Before I ask a child to get started on the puzzle, I explain that it is a difficult puzzle, and there is no one right way to put it together. Each individual experiments to find the fit that works for them. I tell the children this, and I know that this is true, but it is so hard to bite my tongue when I see a child doing it wrong. I have watched SO MANY children put this puzzle together. There is no one right way, but there are a lot of wrong ways! As I said, part of the purpose of the puzzle is to teach children patience and determination, so other than encouraging children to keep track of what works and what doesn’t, I refrain from telling them what to do. And it’s a good thing too, because in spite of all my experience, in spite of the hours upon hours that I have spent watching different children put this thing together in different ways, I still get surprised. Every once in a while, as I sit there biting my tongue, watching a child build upon a foundation that I just know is going to backfire, magic happens. It works. They complete the puzzle. Now, I’ve had this experience a few times before. I feel sure the child is doing it wrong, then they complete it in a way I never imagined possible, and I am reminded that I really don’t have all the answers, even to a simple child’s puzzle. Each time it happens, I am surprised.

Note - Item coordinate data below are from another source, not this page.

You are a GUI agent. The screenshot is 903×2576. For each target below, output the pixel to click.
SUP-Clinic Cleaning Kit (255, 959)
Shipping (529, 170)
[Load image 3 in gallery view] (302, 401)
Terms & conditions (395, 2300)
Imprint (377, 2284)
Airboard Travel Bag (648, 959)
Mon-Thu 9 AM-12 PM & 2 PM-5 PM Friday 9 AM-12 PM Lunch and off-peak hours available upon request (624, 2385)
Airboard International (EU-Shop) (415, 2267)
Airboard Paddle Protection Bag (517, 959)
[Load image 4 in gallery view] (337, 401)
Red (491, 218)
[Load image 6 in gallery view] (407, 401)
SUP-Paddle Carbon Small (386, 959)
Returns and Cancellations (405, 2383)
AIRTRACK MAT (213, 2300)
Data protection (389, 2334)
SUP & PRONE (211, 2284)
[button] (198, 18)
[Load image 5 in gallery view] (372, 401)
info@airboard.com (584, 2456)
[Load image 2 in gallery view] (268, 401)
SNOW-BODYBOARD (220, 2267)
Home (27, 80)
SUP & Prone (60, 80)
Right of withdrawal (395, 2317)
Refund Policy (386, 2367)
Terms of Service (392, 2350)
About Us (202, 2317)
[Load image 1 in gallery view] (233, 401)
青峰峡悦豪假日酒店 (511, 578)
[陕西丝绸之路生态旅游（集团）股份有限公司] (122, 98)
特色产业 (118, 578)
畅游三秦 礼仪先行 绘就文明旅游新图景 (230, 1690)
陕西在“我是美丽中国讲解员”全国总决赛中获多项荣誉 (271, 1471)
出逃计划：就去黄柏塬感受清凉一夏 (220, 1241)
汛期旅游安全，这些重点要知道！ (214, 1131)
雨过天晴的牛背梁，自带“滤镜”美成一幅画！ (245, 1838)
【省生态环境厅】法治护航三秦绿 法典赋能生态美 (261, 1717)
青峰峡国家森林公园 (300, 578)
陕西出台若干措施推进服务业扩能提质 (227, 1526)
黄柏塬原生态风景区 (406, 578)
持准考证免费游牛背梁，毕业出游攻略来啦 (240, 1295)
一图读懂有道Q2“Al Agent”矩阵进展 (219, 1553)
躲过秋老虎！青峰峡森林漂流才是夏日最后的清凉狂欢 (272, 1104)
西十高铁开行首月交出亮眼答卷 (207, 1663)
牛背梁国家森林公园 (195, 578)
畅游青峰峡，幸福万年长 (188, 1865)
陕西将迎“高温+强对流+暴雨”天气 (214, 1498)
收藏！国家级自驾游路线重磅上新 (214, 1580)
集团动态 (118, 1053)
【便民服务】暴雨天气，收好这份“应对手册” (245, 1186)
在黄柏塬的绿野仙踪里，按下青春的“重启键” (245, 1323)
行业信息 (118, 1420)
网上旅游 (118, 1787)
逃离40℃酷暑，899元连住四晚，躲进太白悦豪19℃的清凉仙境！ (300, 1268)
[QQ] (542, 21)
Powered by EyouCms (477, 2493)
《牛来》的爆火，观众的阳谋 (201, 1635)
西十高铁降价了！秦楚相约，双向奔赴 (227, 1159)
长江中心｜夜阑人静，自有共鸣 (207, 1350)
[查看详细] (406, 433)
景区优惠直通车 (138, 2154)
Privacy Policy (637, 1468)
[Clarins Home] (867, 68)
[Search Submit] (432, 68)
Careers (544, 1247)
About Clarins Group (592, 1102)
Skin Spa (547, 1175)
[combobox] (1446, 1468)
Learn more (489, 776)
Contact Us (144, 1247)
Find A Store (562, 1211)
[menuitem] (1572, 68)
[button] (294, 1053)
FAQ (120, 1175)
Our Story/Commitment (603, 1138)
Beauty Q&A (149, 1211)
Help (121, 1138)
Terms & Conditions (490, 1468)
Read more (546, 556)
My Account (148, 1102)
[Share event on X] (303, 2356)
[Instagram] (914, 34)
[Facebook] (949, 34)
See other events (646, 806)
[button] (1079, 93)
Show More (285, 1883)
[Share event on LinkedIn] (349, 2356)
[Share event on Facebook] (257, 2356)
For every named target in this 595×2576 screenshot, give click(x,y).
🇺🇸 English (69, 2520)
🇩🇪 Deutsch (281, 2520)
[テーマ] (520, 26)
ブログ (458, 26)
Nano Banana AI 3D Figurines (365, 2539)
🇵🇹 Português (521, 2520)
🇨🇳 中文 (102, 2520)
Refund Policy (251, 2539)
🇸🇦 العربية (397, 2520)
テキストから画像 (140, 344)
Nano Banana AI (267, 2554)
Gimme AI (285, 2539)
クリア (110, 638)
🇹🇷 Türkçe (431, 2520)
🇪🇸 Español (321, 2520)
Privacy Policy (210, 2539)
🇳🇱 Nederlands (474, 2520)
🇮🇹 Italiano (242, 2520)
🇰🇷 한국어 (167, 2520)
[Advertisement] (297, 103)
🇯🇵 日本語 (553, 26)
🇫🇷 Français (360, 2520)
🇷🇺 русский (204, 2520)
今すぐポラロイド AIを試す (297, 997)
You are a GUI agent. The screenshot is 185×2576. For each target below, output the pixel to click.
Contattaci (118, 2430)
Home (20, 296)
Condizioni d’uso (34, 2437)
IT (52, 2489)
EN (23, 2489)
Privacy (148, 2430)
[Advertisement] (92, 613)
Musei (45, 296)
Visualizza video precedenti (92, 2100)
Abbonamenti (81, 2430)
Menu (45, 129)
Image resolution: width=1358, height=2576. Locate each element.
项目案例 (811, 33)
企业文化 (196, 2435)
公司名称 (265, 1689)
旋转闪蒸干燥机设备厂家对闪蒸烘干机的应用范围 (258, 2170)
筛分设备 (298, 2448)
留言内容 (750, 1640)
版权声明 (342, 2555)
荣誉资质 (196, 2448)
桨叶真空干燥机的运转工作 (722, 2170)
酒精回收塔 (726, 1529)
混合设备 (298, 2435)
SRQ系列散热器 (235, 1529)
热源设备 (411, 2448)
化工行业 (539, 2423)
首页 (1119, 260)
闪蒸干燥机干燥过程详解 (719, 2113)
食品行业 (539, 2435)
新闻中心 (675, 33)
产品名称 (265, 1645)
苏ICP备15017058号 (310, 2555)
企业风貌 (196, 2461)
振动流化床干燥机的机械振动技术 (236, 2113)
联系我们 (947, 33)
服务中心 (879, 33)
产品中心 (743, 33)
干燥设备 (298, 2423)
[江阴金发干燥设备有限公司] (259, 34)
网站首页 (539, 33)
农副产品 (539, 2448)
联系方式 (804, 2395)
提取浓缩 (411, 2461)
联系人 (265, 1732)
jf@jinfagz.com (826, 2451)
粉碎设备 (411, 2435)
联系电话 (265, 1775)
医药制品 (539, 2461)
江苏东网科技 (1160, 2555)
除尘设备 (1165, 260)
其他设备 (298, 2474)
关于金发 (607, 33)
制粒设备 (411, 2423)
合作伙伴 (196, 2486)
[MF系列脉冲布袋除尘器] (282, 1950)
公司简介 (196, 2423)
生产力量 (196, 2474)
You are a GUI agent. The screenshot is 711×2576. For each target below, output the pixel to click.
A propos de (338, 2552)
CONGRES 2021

It would be silly if I didn’t use my knowledge and life experience to guide my choices, and selfish not to offer any wisdom I’ve got to people I care about. At the same time, there will always be so much that I don’t know. I need to remind myself frequently that I have both much to offer, and much to learn. It is humbling and gratifying to experience this, and I encourage others to look out for those moments when you too can witness a surprise ending to one of life’s many puzzles.